Emotion, Rationality, And the European Union: A Case Study of the Discursive Framework of the 1994 Norwegian Referendum on EU Membership.

By International Social Science Review

Emotion, Rationality, And the European Union: A Case Study of the Discursive Framework of the 1994 Norwegian Referendum on EU Membership. - International Social Science Review
  • Release Date: 2009-03-22
  • Genre: Social Science

Description

The European Union (EU) of today could not have been imagined back in 1956 when the first seeds of a united Europe were planted by Jean Monnet. The great leap towards integration of the Maastricht Treaty (1992), the massive territorial expansion of the Nice Treaty (2001), the adoption of a common currency, the opening of borders resulting from the Schengen Agreement (1985), and the tentative rise of a European identity have been powerful and, in many ways, unlikely changes to the recent social geography of Europe.
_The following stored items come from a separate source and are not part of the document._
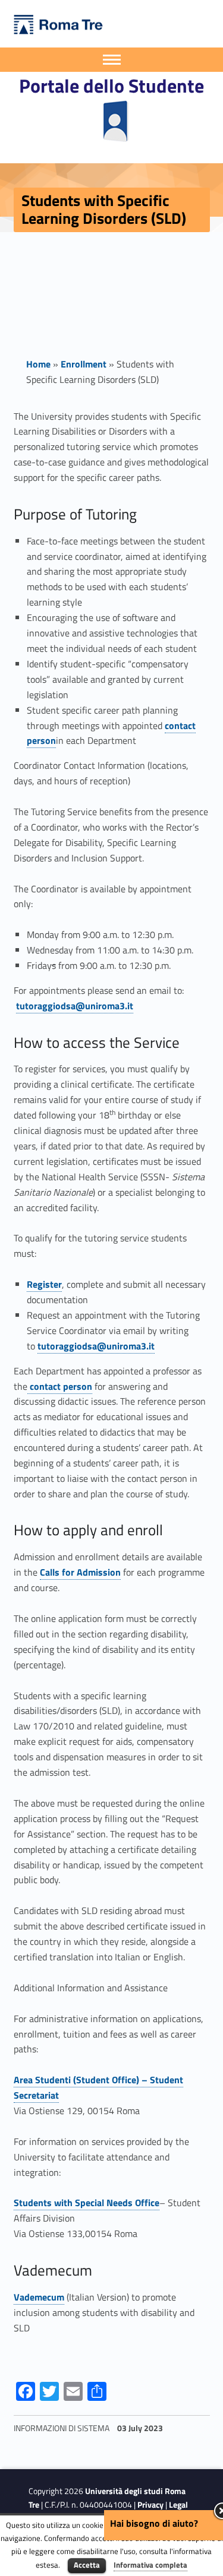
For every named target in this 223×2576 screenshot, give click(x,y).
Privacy (150, 2504)
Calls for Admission (80, 1572)
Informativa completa (150, 2565)
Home (38, 364)
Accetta (87, 2565)
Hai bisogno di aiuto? (154, 2523)
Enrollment (83, 364)
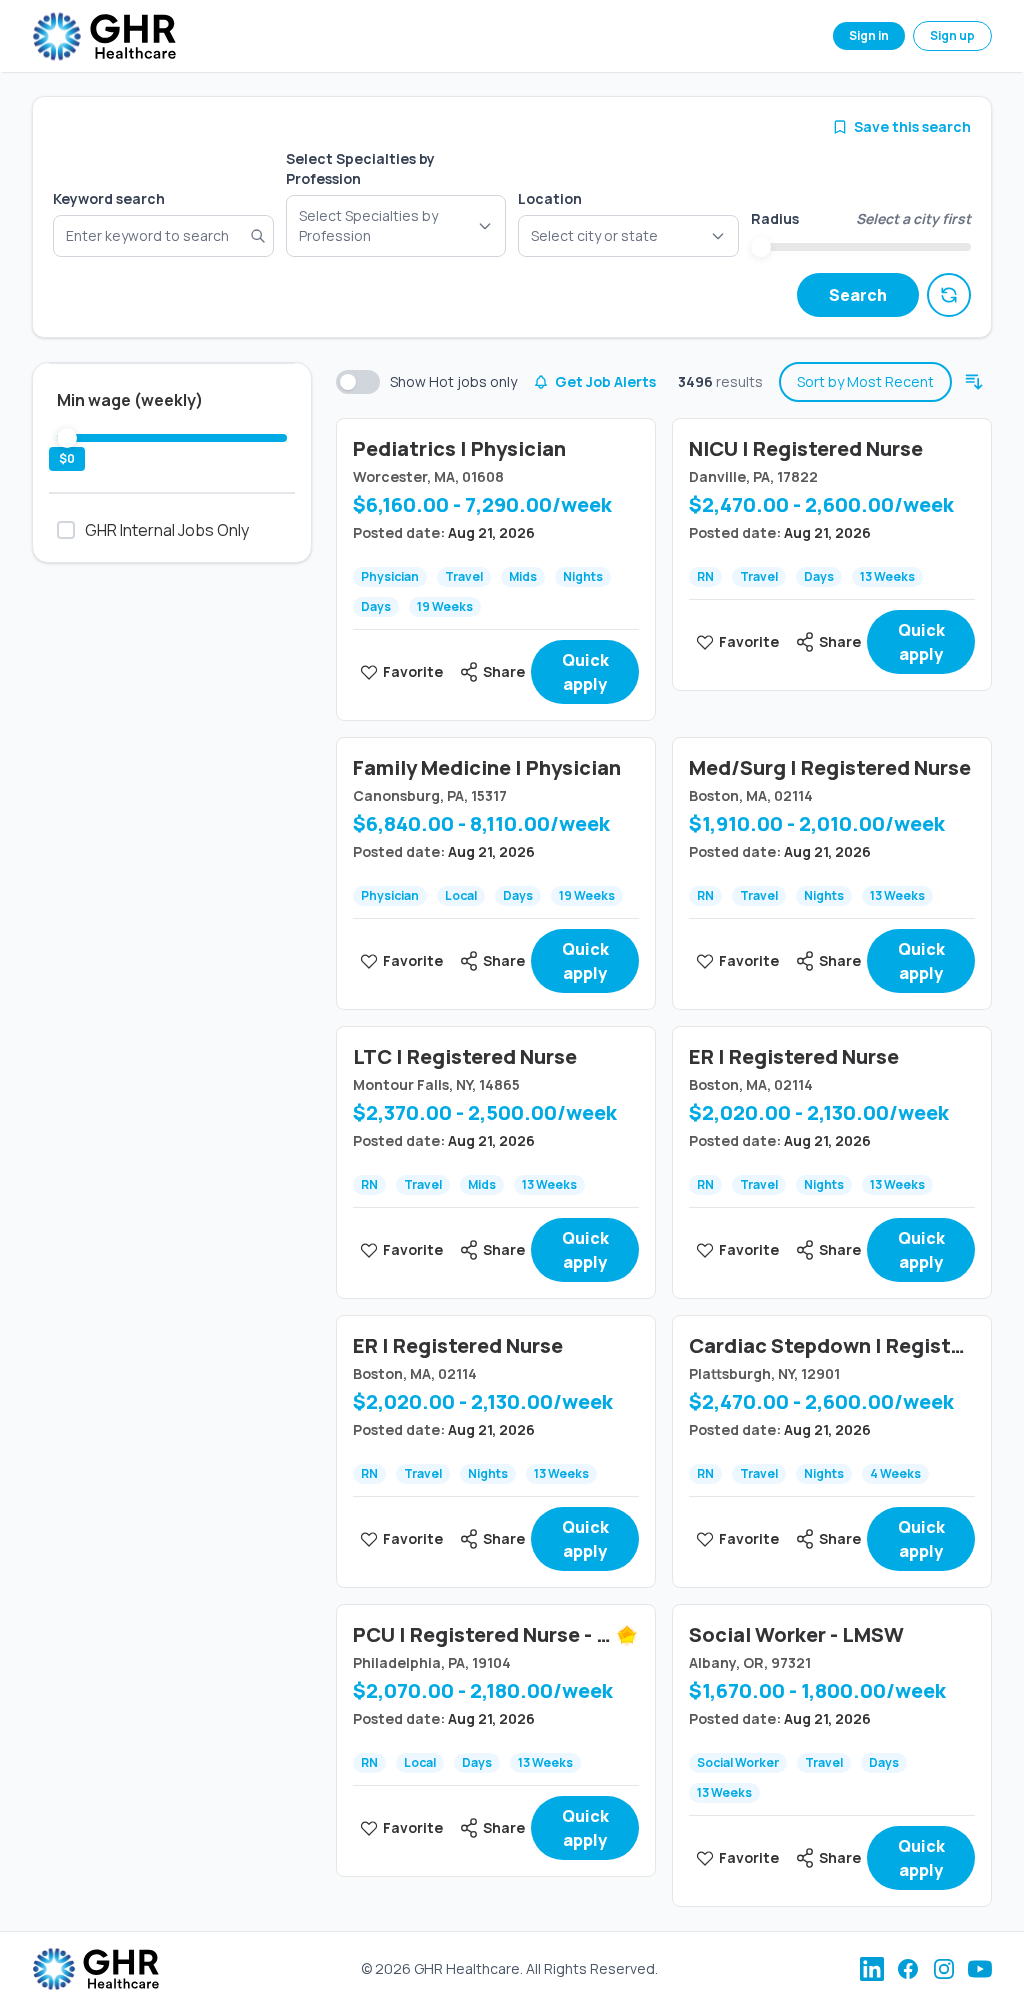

Yet despite the many successes of the Europe project, the EU remains a controversial symbol of discontent for many Europeans. As the recent Irish referendum against the Lisbon Treaty suggests, when Europeans have the opportunity to formally voice a protest, the EU has received more than its share of rejection. Of course, the Irish are not alone. Amongst the many rebuffs: the French and the Dutch sank the EU Constitution by rejecting it in respective referenda, the Swiss repudiated EU membership, the Danes spurned the use of the euro, and the Norwegians renounced EU membership twice. What are the issues that make the EU so controversial? This study uses a single case, the 1994 Norwegian rejection of EU membership, to help flesh out some of the discursive elements behind the anti-Europe movement. The discursive approach employed in this study allows for a closer look at the way the idea of Europe is structured as a symbol, and allows for an analysis of the ways in which nationalism and identities mesh or clash with popular understandings of the EU. This approach also allows for a qualitative richness of data that can not be seen with larger statistical analyses. By examining the larger discourse structure that framed the Norwegian EU membership debate, this study shows how symbolic ideas were encoded in everyday emotions, as well as in figurative notions of time, space, and place. In so doing, one can see how the actual discursive ideas of rationality and emotion became campaign issues. As this study will show, these symbols played an important role in the politicization process as Norwegians went to the polls.